Senate Majority Leader Mitch McConnell (far right).
Senate Majority Leader Mitch McConnell (far right). Jacquelyn Martin/AP

Under both the House and Senate health care plans, women cannot: count on their insurance companies to cover maternity care as an essential health benefit; use tax credits from the federal government to purchase insurance that would help pay for an abortion; rely on Medicaid to subsidize the cost of child birth, as both plans outline extensive cuts to the aid program, meaning either the number of people or number of services it would cover will shrink.

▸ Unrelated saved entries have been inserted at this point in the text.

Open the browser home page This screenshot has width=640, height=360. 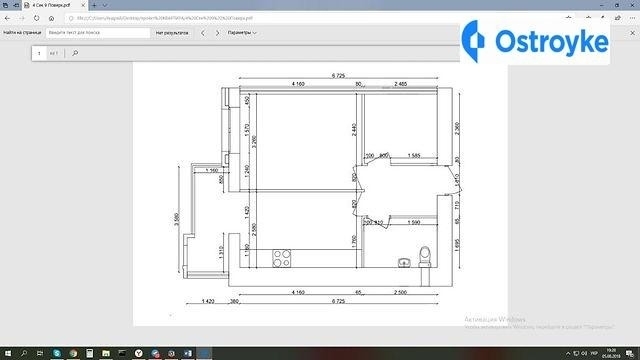pyautogui.click(x=51, y=18)

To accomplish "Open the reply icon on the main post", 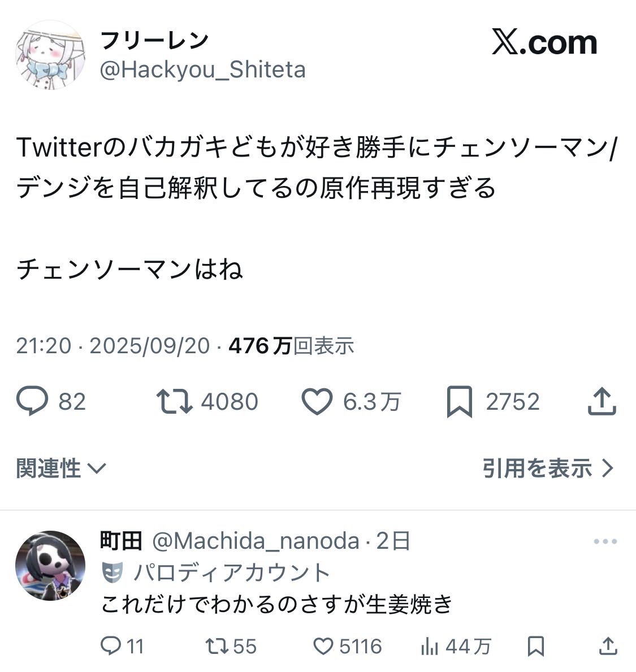I will coord(32,401).
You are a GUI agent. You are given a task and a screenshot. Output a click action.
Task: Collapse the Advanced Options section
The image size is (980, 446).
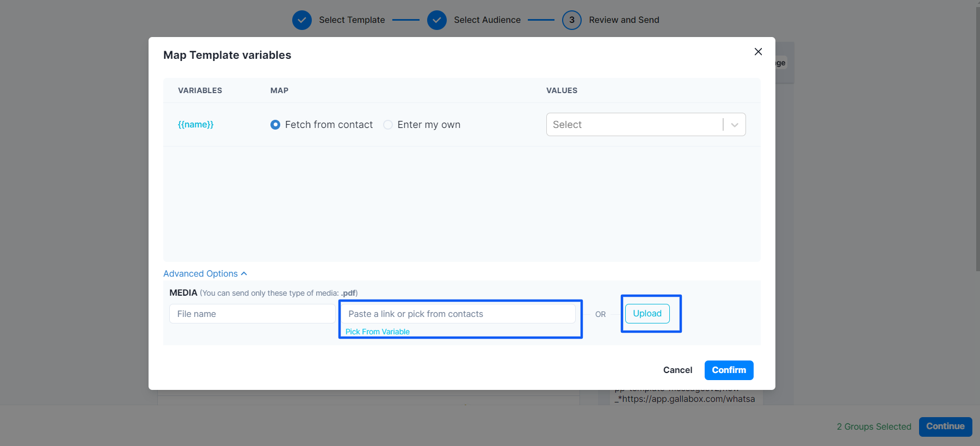click(x=205, y=273)
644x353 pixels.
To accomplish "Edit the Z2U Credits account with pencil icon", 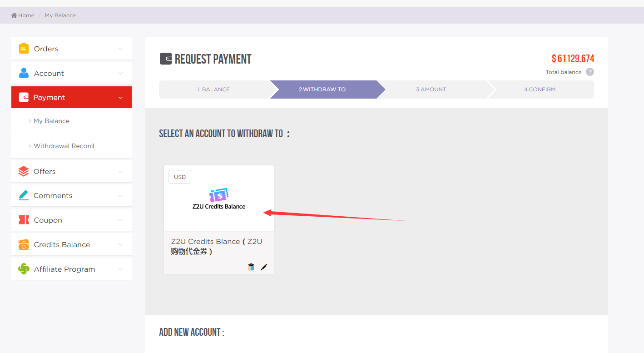I will click(x=264, y=267).
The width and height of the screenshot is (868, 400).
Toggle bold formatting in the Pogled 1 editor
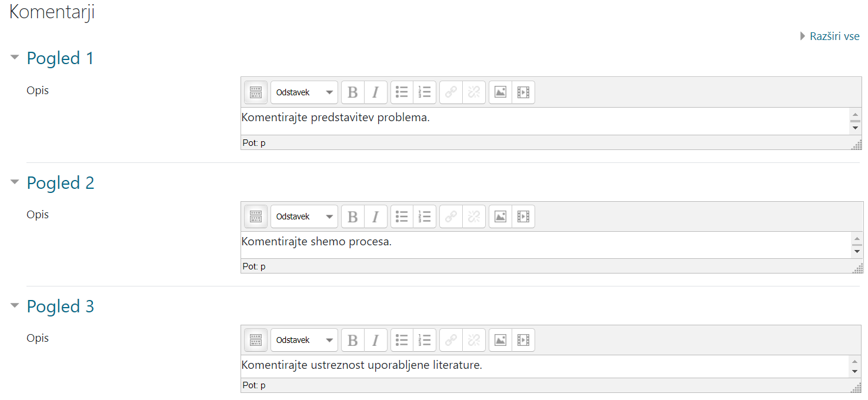(352, 92)
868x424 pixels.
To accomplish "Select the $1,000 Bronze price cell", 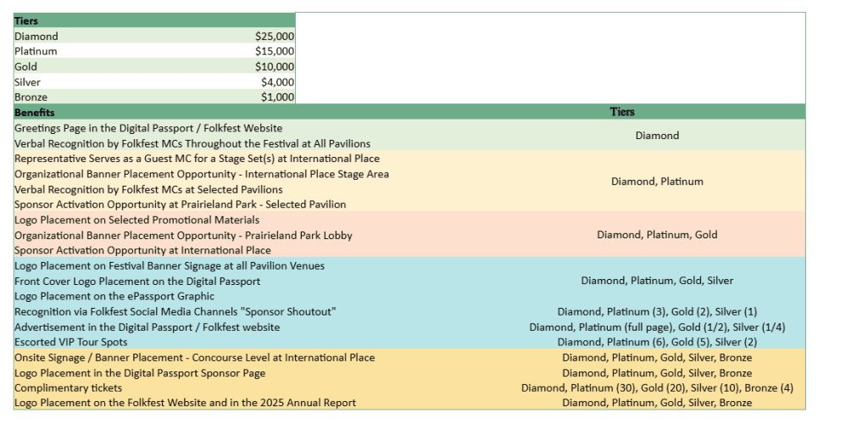I will [x=277, y=98].
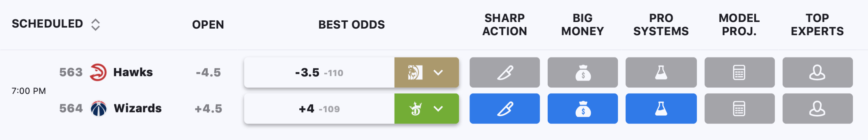The height and width of the screenshot is (140, 868).
Task: Select the Wizards +4 -109 best odds
Action: click(x=319, y=108)
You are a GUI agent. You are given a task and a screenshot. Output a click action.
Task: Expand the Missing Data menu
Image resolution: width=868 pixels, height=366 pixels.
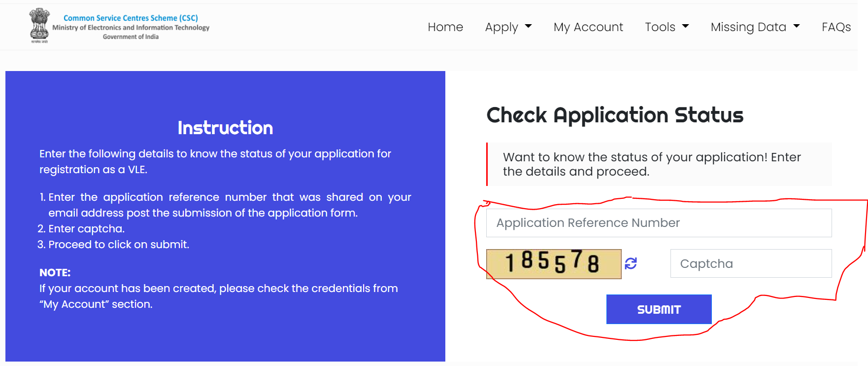pos(749,27)
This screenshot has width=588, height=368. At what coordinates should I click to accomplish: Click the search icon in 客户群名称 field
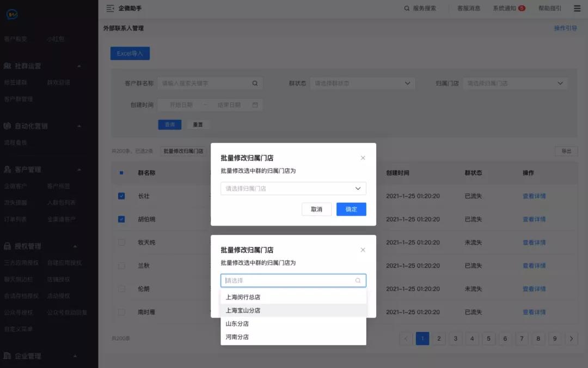click(x=255, y=83)
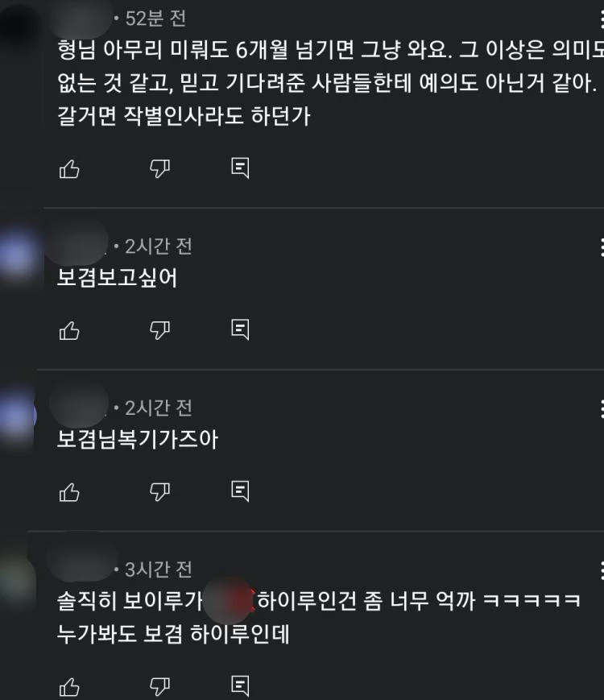
Task: Open more options for the 보겸님복기가즈아 comment
Action: click(x=602, y=409)
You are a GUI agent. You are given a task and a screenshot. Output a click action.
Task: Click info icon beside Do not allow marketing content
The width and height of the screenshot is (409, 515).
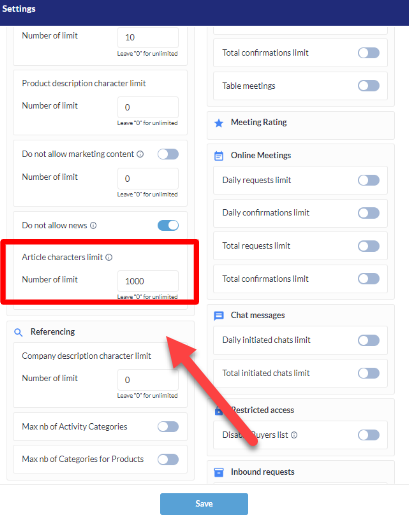[140, 154]
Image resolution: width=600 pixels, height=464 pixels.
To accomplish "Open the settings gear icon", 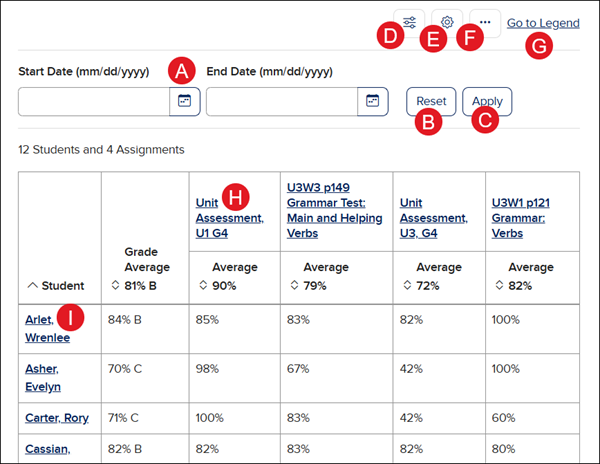I will coord(447,22).
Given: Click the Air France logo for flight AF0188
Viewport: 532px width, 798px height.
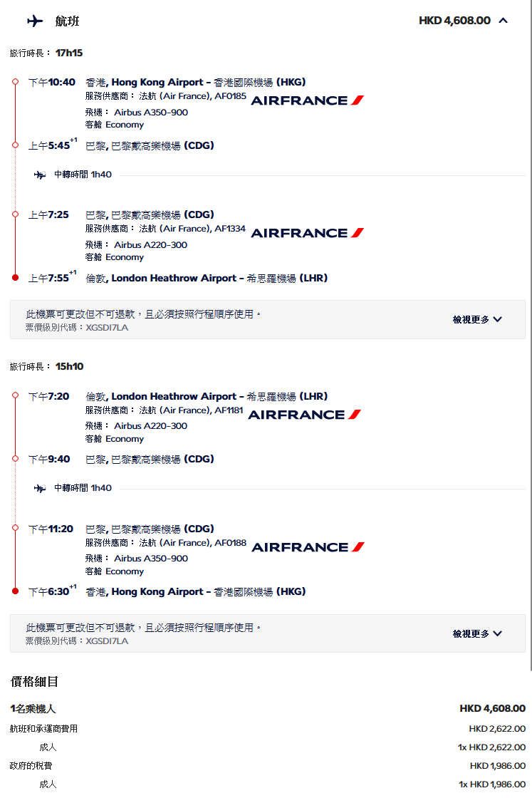Looking at the screenshot, I should click(308, 547).
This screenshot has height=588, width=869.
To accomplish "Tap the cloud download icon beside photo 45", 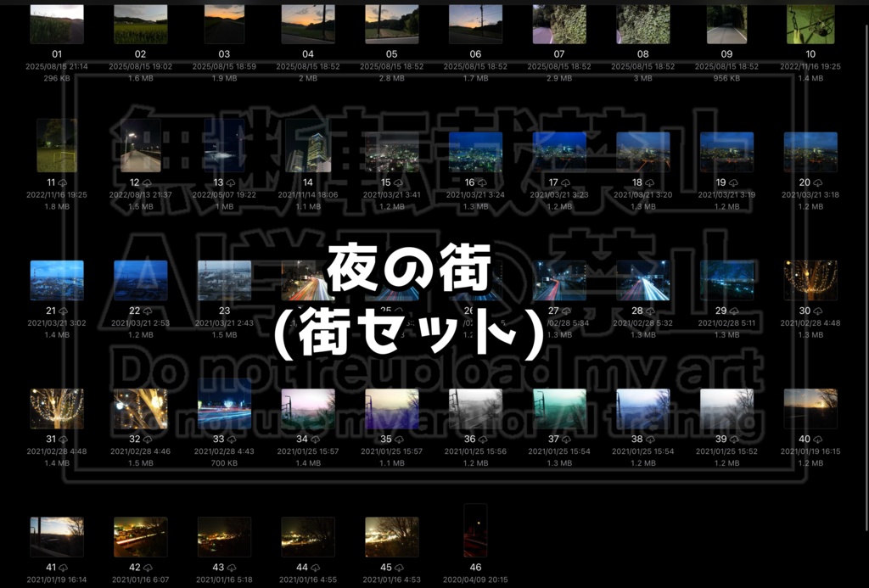I will coord(400,567).
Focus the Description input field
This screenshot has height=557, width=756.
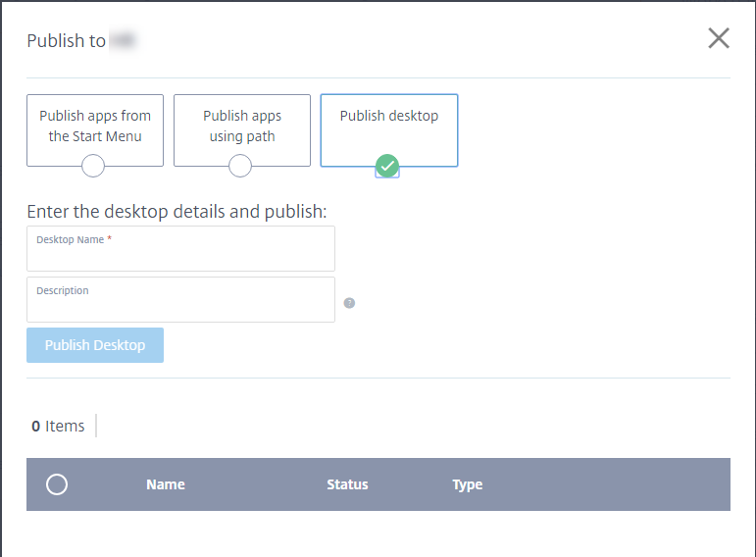coord(180,299)
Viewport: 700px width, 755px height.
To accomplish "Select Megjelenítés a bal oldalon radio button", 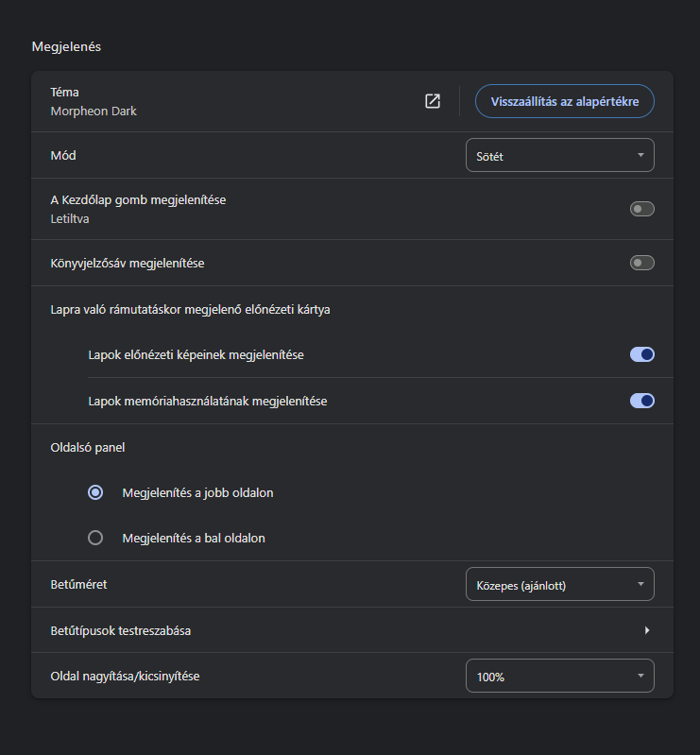I will [x=95, y=538].
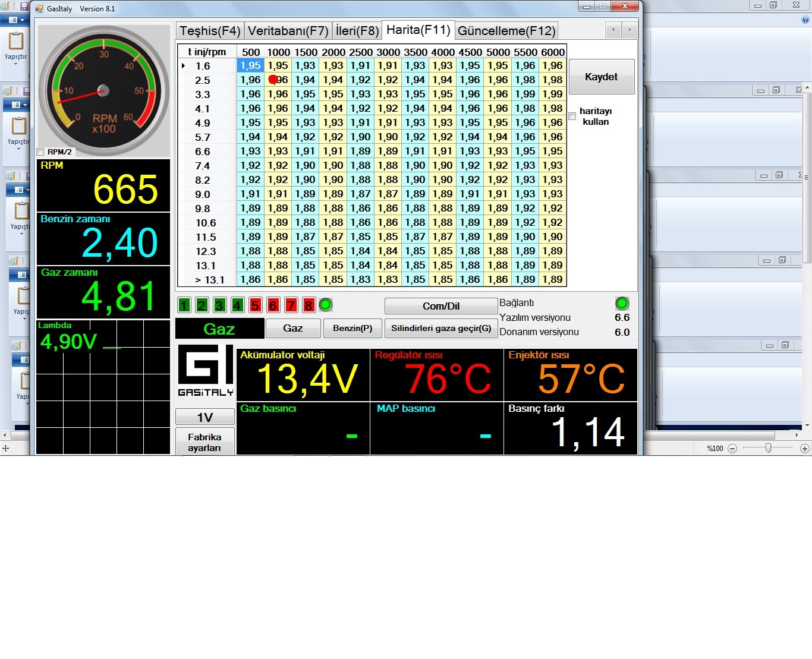
Task: Click zoom in plus icon at %100
Action: 804,449
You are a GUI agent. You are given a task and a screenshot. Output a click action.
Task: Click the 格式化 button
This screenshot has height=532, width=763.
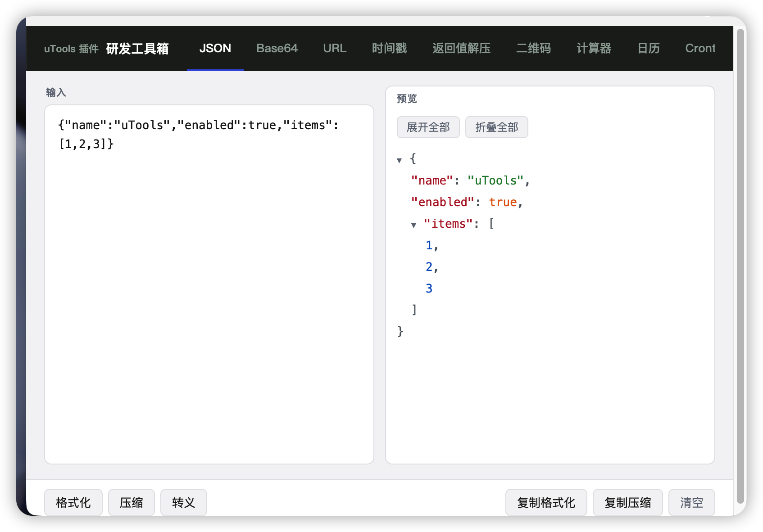pyautogui.click(x=73, y=502)
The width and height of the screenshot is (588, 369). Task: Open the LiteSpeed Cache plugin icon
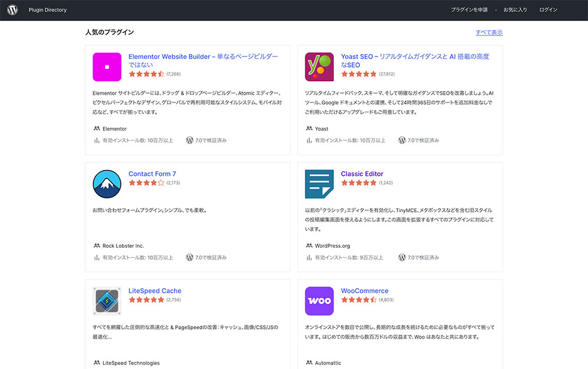[107, 301]
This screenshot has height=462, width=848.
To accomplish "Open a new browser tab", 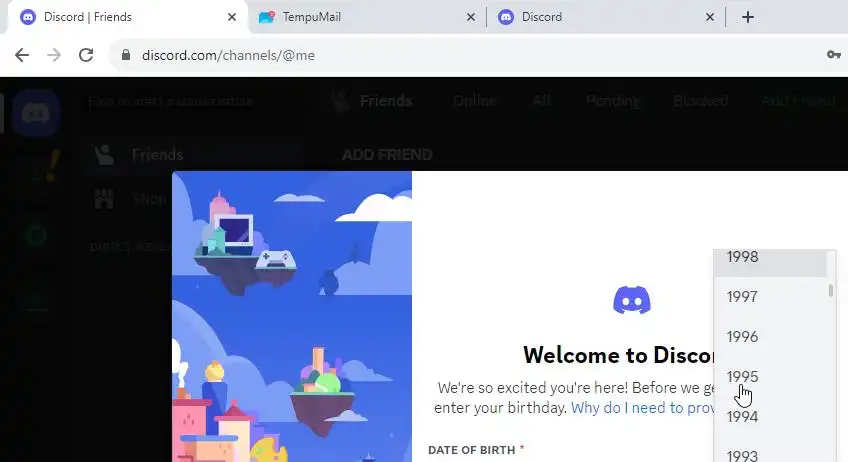I will tap(747, 17).
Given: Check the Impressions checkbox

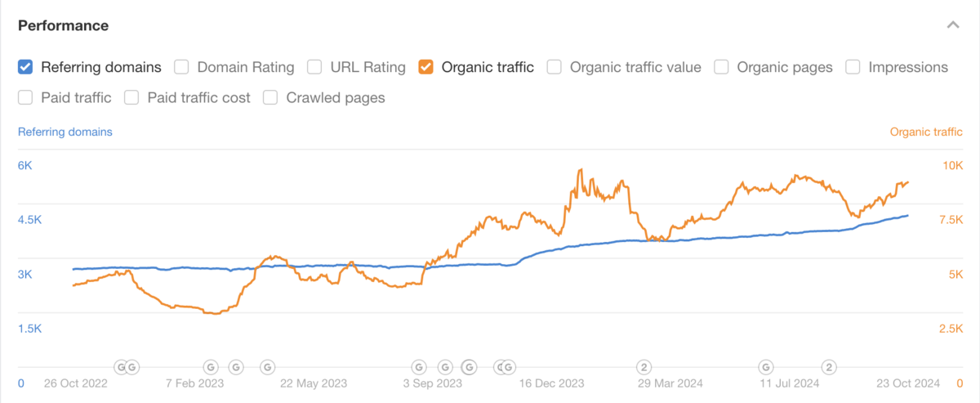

The AHCA would also bar Planned Parenthood, the country’s largest provider of reproductive health services, from receiving federal funding for a full year. Planned Parenthood draws over $500 million from the federal government annually, in the form of Medicaid reimbursements and Title X grants.

The latter never goes toward abortion, paying exclusively for family planning services; the former only subsidizes abortion in the rare instance that a pregnancy results from rape or incest, or when it threatens the life or health of the mother. Otherwise, Medicaid helps low-income people afford things like pap smears, STI and cancer screenings, contraception, HIV and pregnancy testing, pelvic exams and prenatal care.

Cutting Planned Parenthood’s funding would shutter an unknown number of clinics, and according to the Congressional Budget Office, will hamper access to medical care for roughly 15% of low-income and rurally located people.

Luckily, this provision — and the abortion provision — will be harder for McConnell to pass than the bill itself, according to the Senate parliamentarian. Because Senate Republicans have been trying to jam through their plan on the premise of “budget reconciliation,” and because — in violation of the Byrd Rule — the aforementioned provisions are not specifically budget-related, they would require more votes to pass.

According to the New York Times, securing the requisite 60 votes on those points will be a tall order indeed. But if this Congressional season has taught us anything, it’s that GOP legislators aren’t overly concerned with unlikely odds. Where there’s a will, there is — unfortunately — sometimes a way, but many hours of debate still lie ahead.